🤖 AI Summary
Weak generalization and shallow understanding plague large language models (LLMs) in multimodal sarcasm detection. To address this, we propose Commander-GPT: a modular, multi-agent collaboration framework inspired by military command-and-control theory. It establishes a hierarchical command structure that dynamically routes subtasks to specialized multimodal agents—including Multimodal BERT, DeepSeek-VL, Gemini Pro, and GPT-4o—and fuses their outputs. A lightweight encoder coupled with an autoregressive language model enables zero-shot task allocation and result aggregation.

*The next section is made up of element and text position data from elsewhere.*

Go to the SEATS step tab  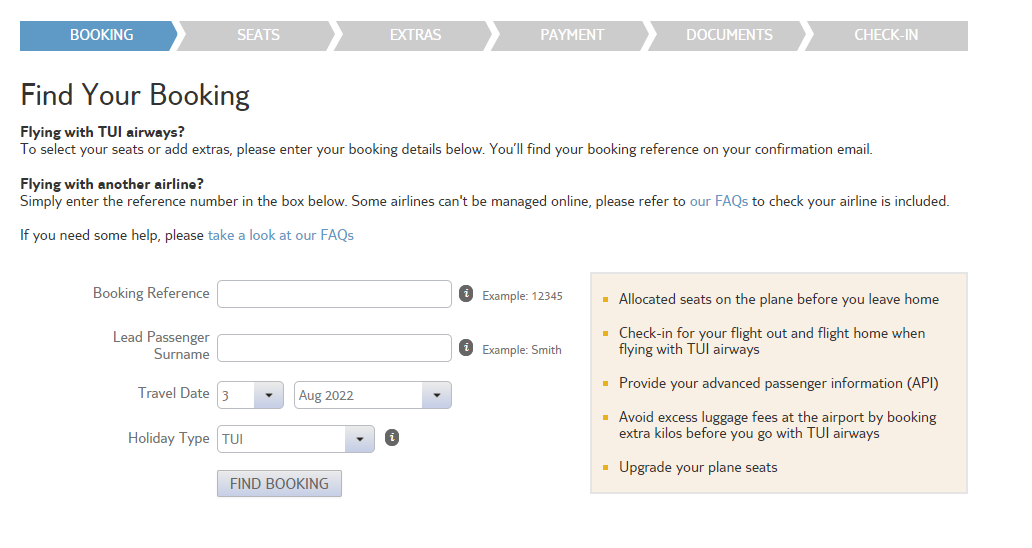[x=258, y=35]
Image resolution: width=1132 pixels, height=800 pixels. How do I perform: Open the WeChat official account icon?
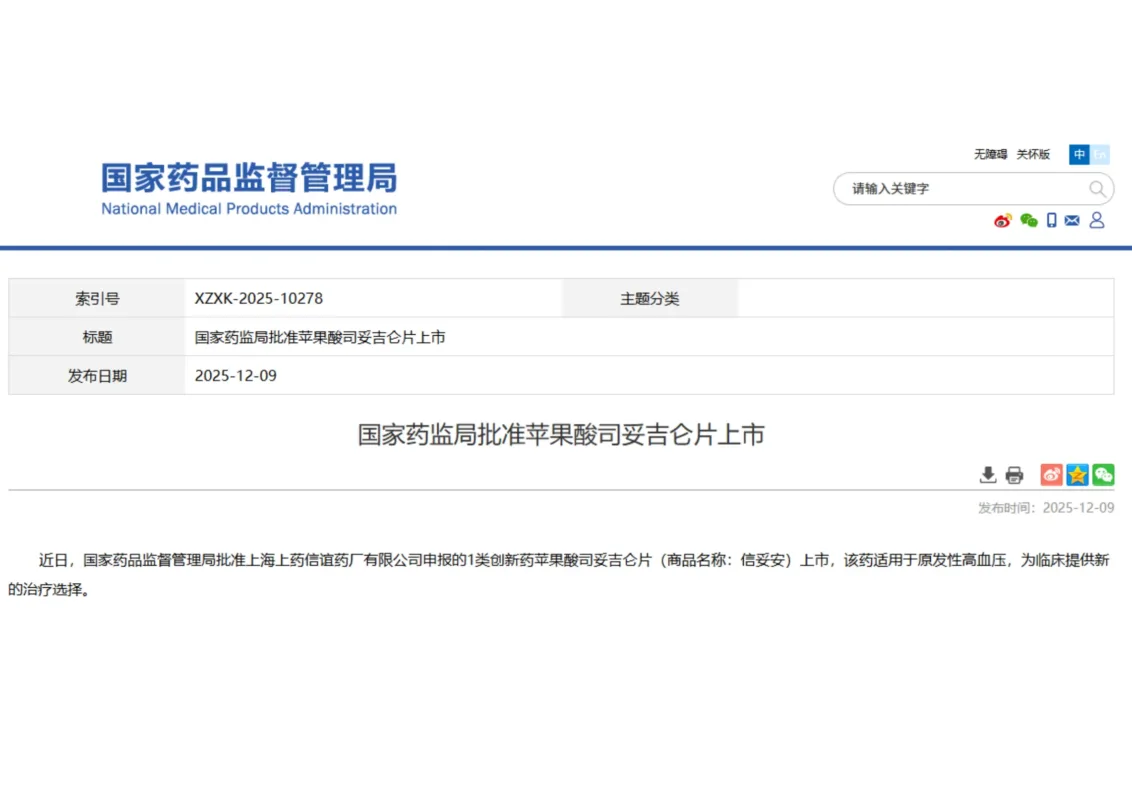coord(1028,220)
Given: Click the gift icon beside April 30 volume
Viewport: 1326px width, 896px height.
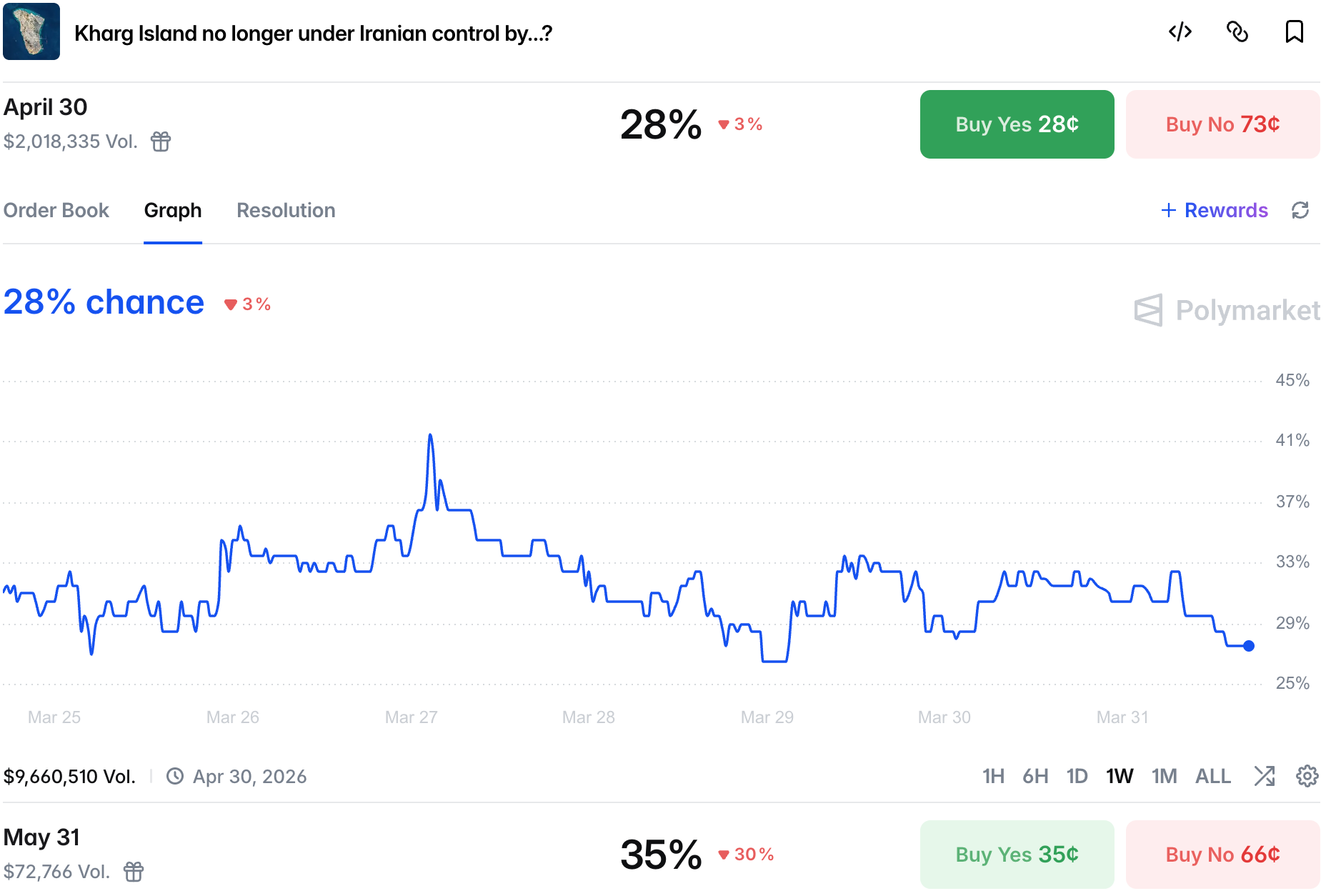Looking at the screenshot, I should click(x=161, y=141).
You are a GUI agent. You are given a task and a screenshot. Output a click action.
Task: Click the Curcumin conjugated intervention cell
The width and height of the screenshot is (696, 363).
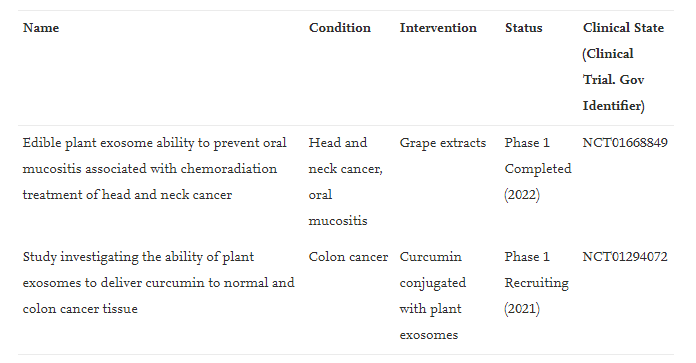[433, 296]
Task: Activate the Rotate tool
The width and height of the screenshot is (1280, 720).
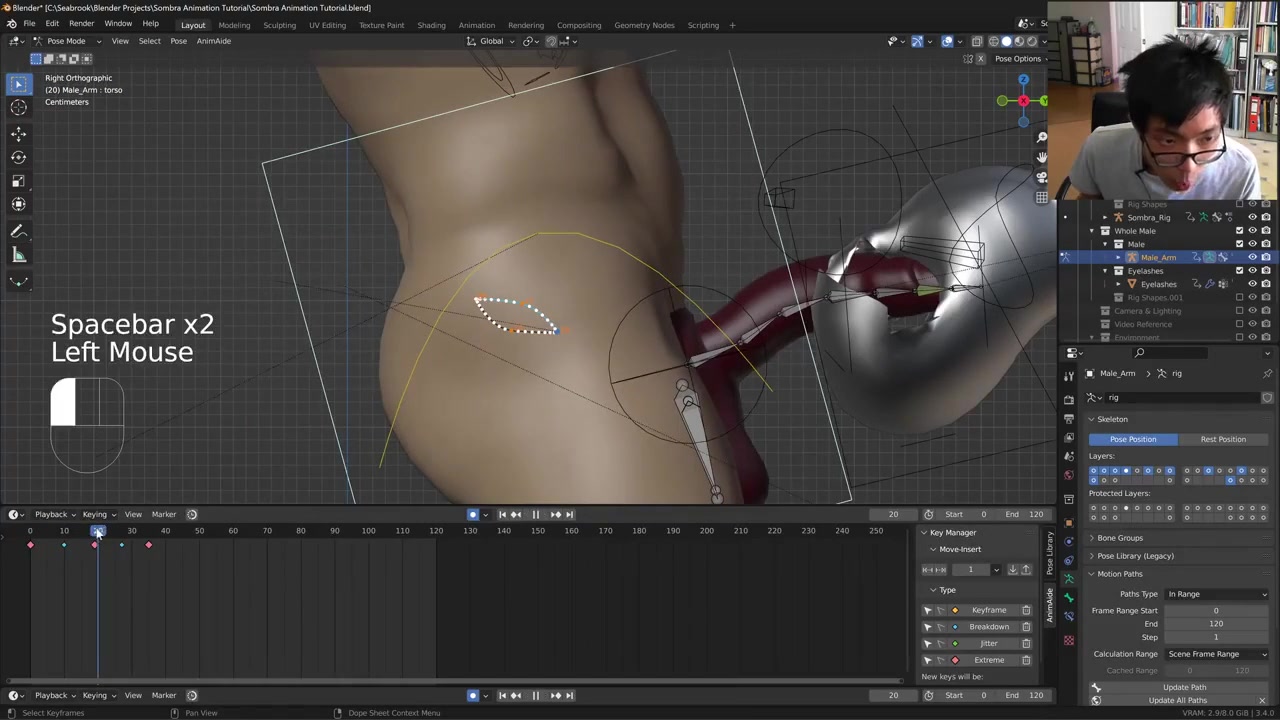Action: [18, 157]
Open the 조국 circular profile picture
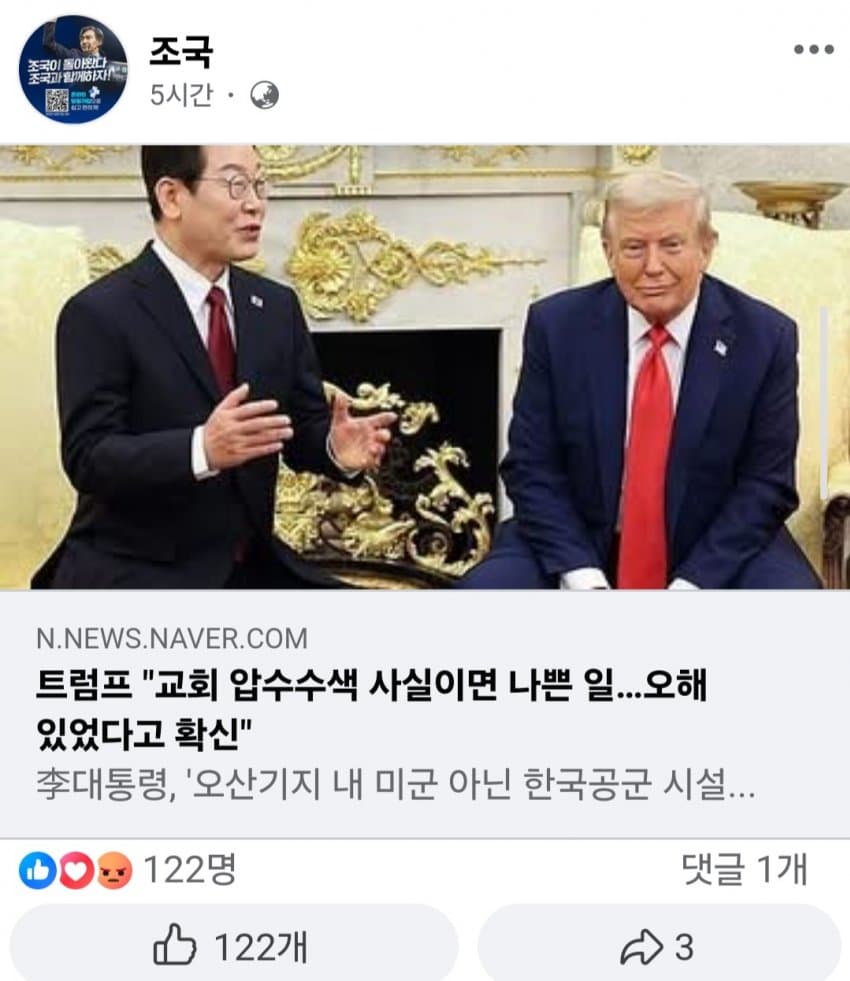The width and height of the screenshot is (850, 981). pos(73,69)
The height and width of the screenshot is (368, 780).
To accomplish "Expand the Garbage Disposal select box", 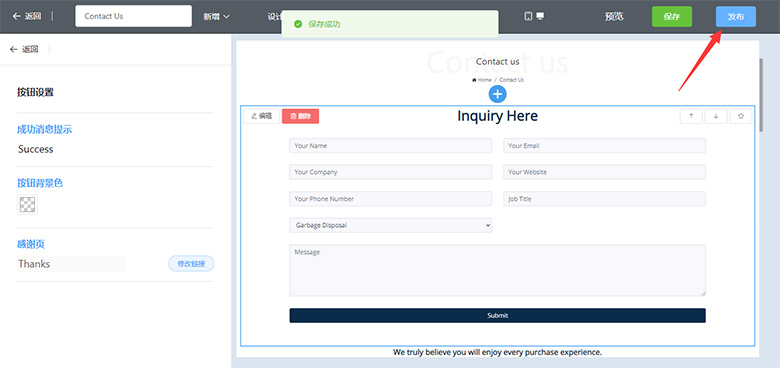I will (x=390, y=225).
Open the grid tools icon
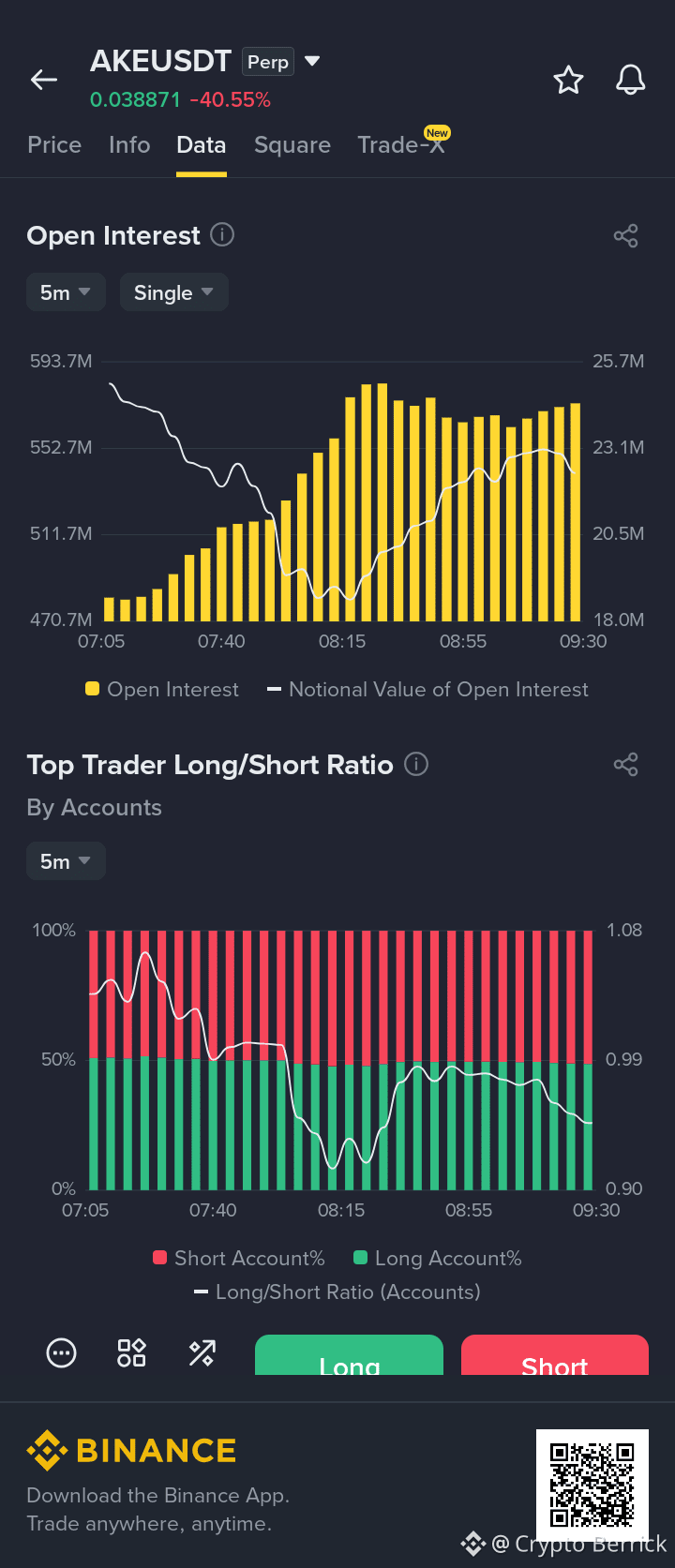Viewport: 675px width, 1568px height. [x=131, y=1352]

This work is the first to systematically apply the command-and-control paradigm to multimodal sarcasm identification, overcoming the cognitive limitations of monolithic models. Evaluated on the MMSD and MMSD 2.0 benchmarks, Commander-GPT achieves average F1 improvements of 4.4% and 11.7%, respectively, significantly outperforming state-of-the-art methods.
📝 Abstract
Multimodal sarcasm understanding is a high-order cognitive task. Although large language models (LLMs) have shown impressive performance on many downstream NLP tasks, growing evidence suggests that they struggle with sarcasm understanding. In this paper, we propose Commander-GPT, a modular decision routing framework inspired by military command theory. Rather than relying on a single LLM's capability, Commander-GPT orchestrates a team of specialized LLM agents where each agent will be selectively assigned to a focused sub-task such as context modeling, sentiment analysis, etc. Their outputs are then routed back to the commander, which integrates the information and performs the final sarcasm judgment. To coordinate these agents, we introduce three types of centralized commanders: (1) a trained lightweight encoder-based commander (e.g., multi-modal BERT); (2) four small autoregressive language models, serving as moderately capable commanders (e.g., DeepSeek-VL); (3) two large LLM-based commander (Gemini Pro and GPT-4o) that performs task routing, output aggregation, and sarcasm decision-making in a zero-shot fashion. We evaluate Commander-GPT on the MMSD and MMSD 2.0 benchmarks, comparing five prompting strategies. Experimental results show that our framework achieves 4.4% and 11.7% improvement in F1 score over state-of-the-art (SoTA) baselines on average, demonstrating its effectiveness.